Voice assistants hackable by laser

The more I think about it, the more I realize I'm a “house purist.” I like my home to be as free as possible from “extra” electronics of any kind. Sure, I have a laptop, smartphone and a rebuilt iPAD from 10 years ago, and I'm connected to the Internet, but I don't have cable TV and quite frankly, I refuse to put a voice assistant of any kind in my home — ever! It creeps me out that some random person can be listening, inserting themselves into my daily existence at any time.

Recent research backs up my no-voice-assistant decision: 75 percent of U.S. households will be at risk to get hacked via voice assistants by 2025 and inaudible, invisible commands can be injected into voice-controlled devices simply by shining a laser at the device; no spoken words needed.

Researchers at the University of Michigan and the University of Electro-Communications found that light can be converted to sound using a microphone.

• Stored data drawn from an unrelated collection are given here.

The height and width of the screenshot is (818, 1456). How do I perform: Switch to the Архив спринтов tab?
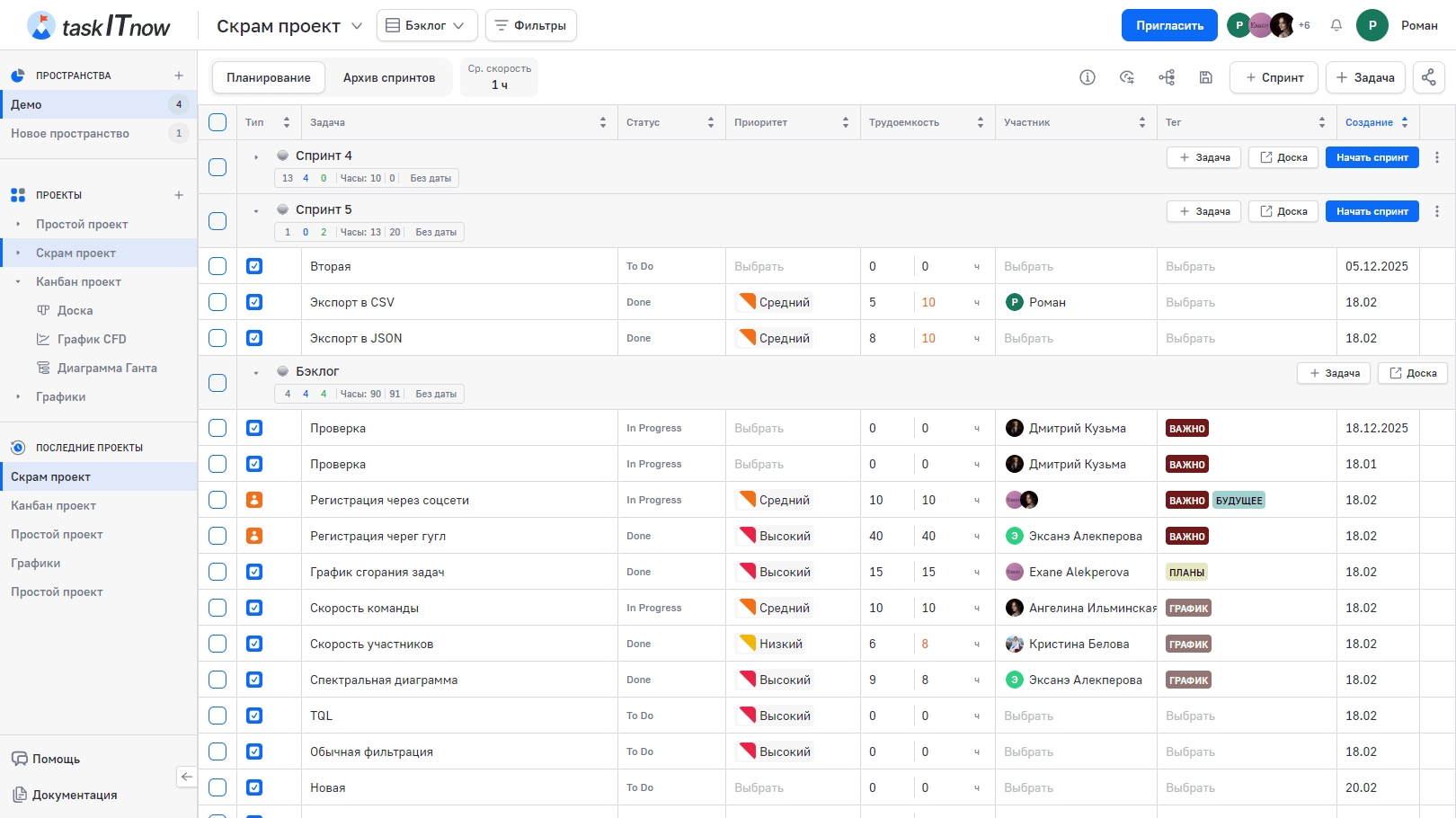[x=388, y=77]
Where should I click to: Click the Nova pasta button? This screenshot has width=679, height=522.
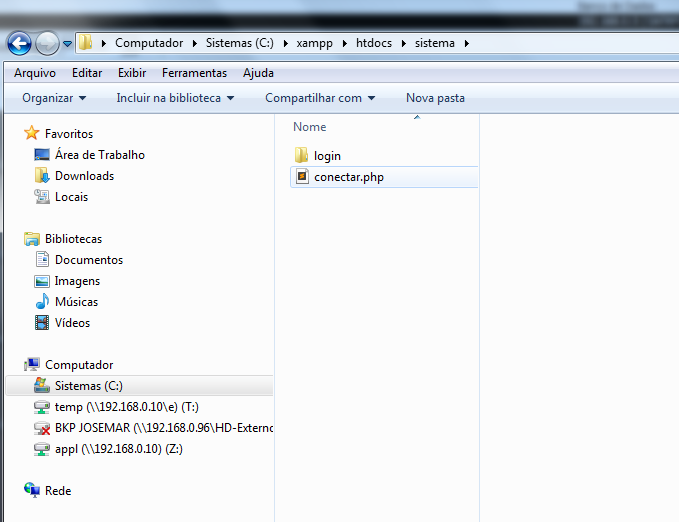point(435,98)
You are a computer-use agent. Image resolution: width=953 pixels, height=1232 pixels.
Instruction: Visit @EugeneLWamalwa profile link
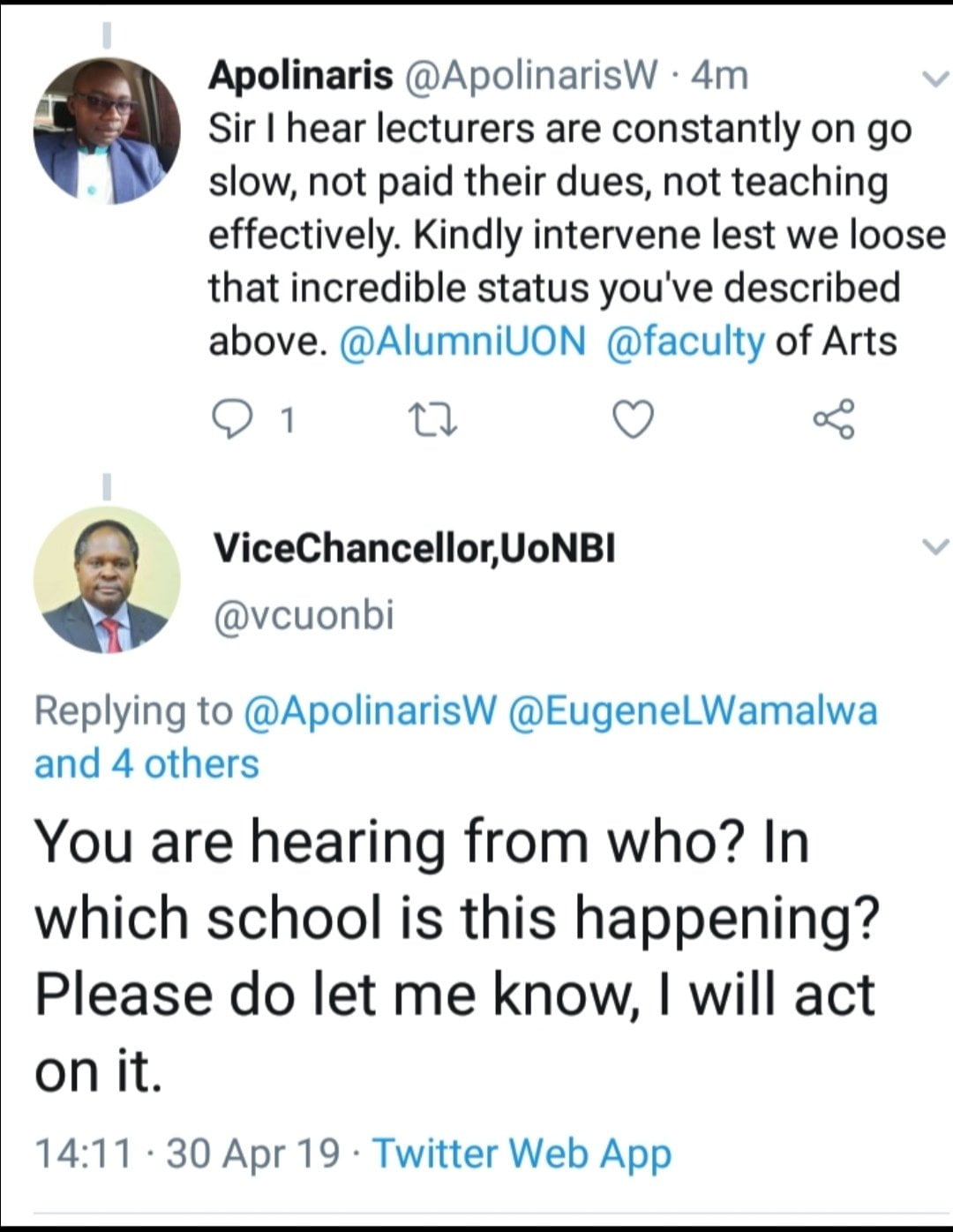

This means that a remote attacker standing several meters away from a device, most of which are embedded with the common MEMS microphone, can inject arbitrary audio signals to the target microphone by aiming a laser at the microphone's aperture, covertly triggering the production on an acoustic pressure wave. Basically, the microphone responds to the laser light as if it were sound.

So, what devices are vulnerable to this attack, now known as LightCommands? The researchers demonstrated this attack on many commercially available voice-controllable systems that use Siri, Portal, Google Assistant and Alexa. They successful injected LightCommands at a maximum distance of more than 100 meters while penetrating clear glass windows.

The researchers concluded that additional compromises of third-party hardware, such as lock and cars, can be vulnerable to LightCommands attacks and they believe that the heat caused by lasers can also be an effective way to inject false signals into sensors.

If you still choose to have voice assistants in your home, at this point the only protection against LightCommands attacks is to:

  1. Keep all voice assistants non-visible from the outside by physically blocking them from sight from windows; and
  2. Because LightCommands allows attackers to inject commands as a legitimate user, avoid giving voice assistants access to every single connected IoT device/sensor that you have invited into your life as hackers can hijack any digital smart systems attached.